Bristol City Council could save £1m in voting change
- 28 February 2013
- From the section Bristol
More than £1m could be saved over the next decade by Bristol City Council if it changed how often it holds elections, a councillor has claimed.
The current system sees a third of the council voted in each year.
But Bristol Mayor, George Ferguson, and some councillors want all-out elections every four years instead.
A recommendation will say moving to whole city council elections would provide a cost saving estimated to be more than £1m over the next 10 years.
Councillor Peter Abraham will present the proposal to councillors next Tuesday.
He will recommend the council agrees to switch to all-out elections to coincide with the next election for a mayor in 2016.
Mr Ferguson has said the current system of electing a third of Bristol's council every year is expensive and is a distraction from governing the city.

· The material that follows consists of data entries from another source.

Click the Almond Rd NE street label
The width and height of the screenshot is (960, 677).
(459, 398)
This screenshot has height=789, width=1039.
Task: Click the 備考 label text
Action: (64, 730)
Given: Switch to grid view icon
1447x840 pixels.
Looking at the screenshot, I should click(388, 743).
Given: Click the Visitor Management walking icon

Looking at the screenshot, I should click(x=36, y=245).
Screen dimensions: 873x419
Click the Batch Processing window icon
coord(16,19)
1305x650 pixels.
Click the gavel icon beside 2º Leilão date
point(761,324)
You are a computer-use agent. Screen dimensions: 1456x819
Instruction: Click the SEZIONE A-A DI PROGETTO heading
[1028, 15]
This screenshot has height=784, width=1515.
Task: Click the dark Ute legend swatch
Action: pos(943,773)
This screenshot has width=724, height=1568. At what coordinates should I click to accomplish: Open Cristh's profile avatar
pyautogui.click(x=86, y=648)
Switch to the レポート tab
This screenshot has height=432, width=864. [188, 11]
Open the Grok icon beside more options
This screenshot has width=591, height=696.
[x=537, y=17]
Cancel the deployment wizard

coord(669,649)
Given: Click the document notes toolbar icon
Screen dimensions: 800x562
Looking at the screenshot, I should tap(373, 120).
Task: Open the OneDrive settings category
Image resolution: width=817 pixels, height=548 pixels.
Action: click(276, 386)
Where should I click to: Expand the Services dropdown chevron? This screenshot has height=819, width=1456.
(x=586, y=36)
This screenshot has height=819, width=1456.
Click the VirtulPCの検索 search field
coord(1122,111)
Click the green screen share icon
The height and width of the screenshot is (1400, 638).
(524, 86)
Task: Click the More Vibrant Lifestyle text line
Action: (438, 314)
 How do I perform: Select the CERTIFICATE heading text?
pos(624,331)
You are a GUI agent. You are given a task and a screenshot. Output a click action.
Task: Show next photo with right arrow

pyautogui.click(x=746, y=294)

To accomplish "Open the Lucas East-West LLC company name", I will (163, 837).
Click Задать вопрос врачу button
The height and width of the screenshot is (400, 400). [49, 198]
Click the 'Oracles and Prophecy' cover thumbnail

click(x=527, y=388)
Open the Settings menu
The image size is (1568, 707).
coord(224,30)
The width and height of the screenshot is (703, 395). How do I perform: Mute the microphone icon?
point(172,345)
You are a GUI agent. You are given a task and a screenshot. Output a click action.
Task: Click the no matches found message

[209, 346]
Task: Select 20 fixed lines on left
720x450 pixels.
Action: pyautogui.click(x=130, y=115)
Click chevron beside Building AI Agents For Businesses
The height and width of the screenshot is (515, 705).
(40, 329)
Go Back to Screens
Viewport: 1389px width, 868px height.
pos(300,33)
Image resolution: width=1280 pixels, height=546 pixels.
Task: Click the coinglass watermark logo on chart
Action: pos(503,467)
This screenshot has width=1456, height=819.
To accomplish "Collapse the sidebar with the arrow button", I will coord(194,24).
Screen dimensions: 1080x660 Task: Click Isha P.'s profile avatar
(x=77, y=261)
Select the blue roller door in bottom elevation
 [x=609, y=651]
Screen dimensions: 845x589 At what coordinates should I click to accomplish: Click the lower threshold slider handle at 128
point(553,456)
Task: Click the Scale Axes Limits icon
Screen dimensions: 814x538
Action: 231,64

Voters currently go the polls twice over a four-year period to elect each one of the councillors for their ward.
A change to whole council elections would mean that all seats on the council would be elected at the same time, once every four years.
Mr Abraham will argue this system will be simpler and more easily understood by the electorate, which could increase turnout at local elections.
Conservative and Labour are set to support the change, but in the past Liberal Democrat and Green councillors have opposed it.
They argue that regular elections keep politicians in touch with what voters want and are therefore more accountable.
For the change to take place, two-thirds of the council must support the motion.